Effect of Antisolvent Additives in Aqueous Zinc Sulfate Electrolytes for Zinc Metal Anodes: The Case of Acetonitrile

Stefan Ilic; Michael J Counihan; Sydney N Lavan; Yingjie Yang; Yinke Jiang; Diwash Dhakal; Julian Mars; Emma N Antonio; Luis Kitsu Iglesias; Timothy T Fister; Yong Zhang; Edward J Maginn; Michael F Toney; Robert F Klie; Justin G Connell; Sanja Tepavcevic

doi:10.1021/acsenergylett.3c02504

Effect of Antisolvent Additives in Aqueous Zinc Sulfate Electrolytes for Zinc Metal Anodes: The Case of Acetonitrile

ACS Energy Lett. 2023 Dec 20;9(1):201-208. doi: 10.1021/acsenergylett.3c02504. eCollection 2024 Jan 12.

Authors

Stefan Ilic^{1

2}, Michael J Counihan^{1

2}, Sydney N Lavan^{1

2}, Yingjie Yang³, Yinke Jiang^{1

4}, Diwash Dhakal^{1

5}, Julian Mars^{1

6}, Emma N Antonio^{1

6}, Luis Kitsu Iglesias⁶, Timothy T Fister^{1

7}, Yong Zhang^{1

4}, Edward J Maginn^{1

4}, Michael F Toney^{1

6}, Robert F Klie^{1

3}, Justin G Connell^{1

2}, Sanja Tepavcevic^{1

2}

Affiliations

¹ Joint Center for Energy Storage Research, Argonne National Laboratory, Lemont, Illinois 60439, United States.
² Material Science Division, Argonne National Laboratory, Lemont, Illinois 60439, United States.
³ Department of Physics, University of Illinois at Chicago, Chicago, Illinois 60607, United States.
⁴ Department of Chemical and Biomolecular Engineering, University of Notre Dame, Notre Dame, Indiana 46556, United States.
⁵ Department of Materials Science and Engineering, University of Washington, Seattle, Washington 98195, United States.
⁶ Department of Chemical and Biological Engineering, University of Colorado Boulder, Boulder, Colorado 80309, United States.
⁷ Chemical Sciences and Engineering Division, Argonne National Laboratory, Lemont, Illinois 60439, United States.

Abstract

Aqueous zinc-ion batteries (ZIBs) employing zinc metal anodes are gaining traction as batteries for moderate to long duration energy storage at scale.
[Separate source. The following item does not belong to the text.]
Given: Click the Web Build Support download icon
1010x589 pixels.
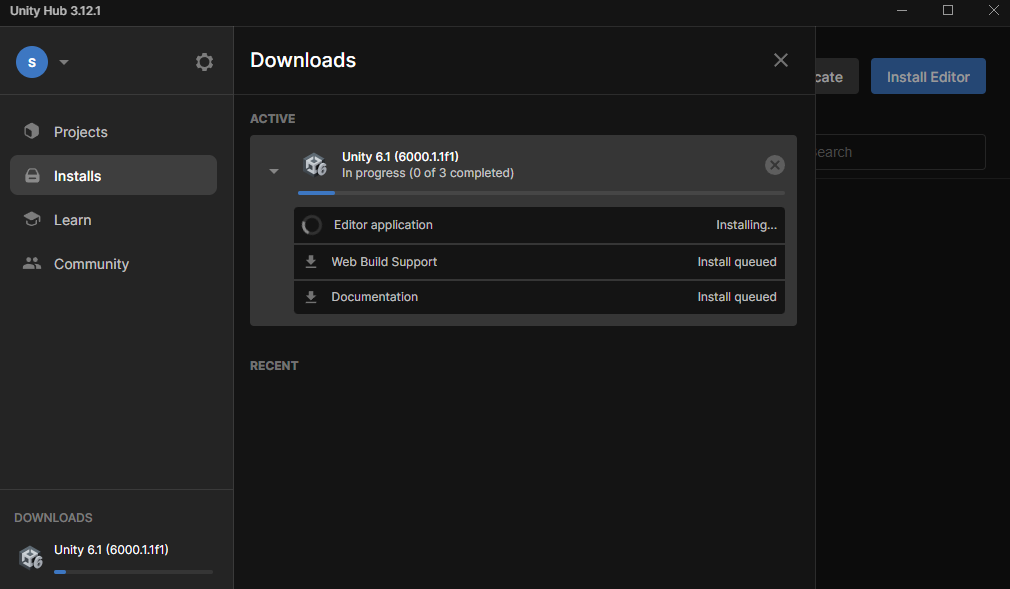Looking at the screenshot, I should tap(311, 262).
However, corrosion of the zinc metal anode through reaction with water limits battery efficiency. Much research in the past few years has focused on additives that decrease hydrogen evolution, but the precise mechanisms by which this takes place are often understudied and remain unclear. In this work, we study the role of an acetonitrile antisolvent additive in improving the performance of aqueous ZnSO₄ electrolytes using experimental and computational techniques. We demonstrate that acetonitrile actively modifies the interfacial chemistry during Zn metal plating, which results in improved performance of acetonitrile-containing electrolytes. Collectively, this work demonstrates the effectiveness of solvent additive systems in battery performance and durability and provides a new framework for future efforts to optimize ion transport and performance in ZIBs.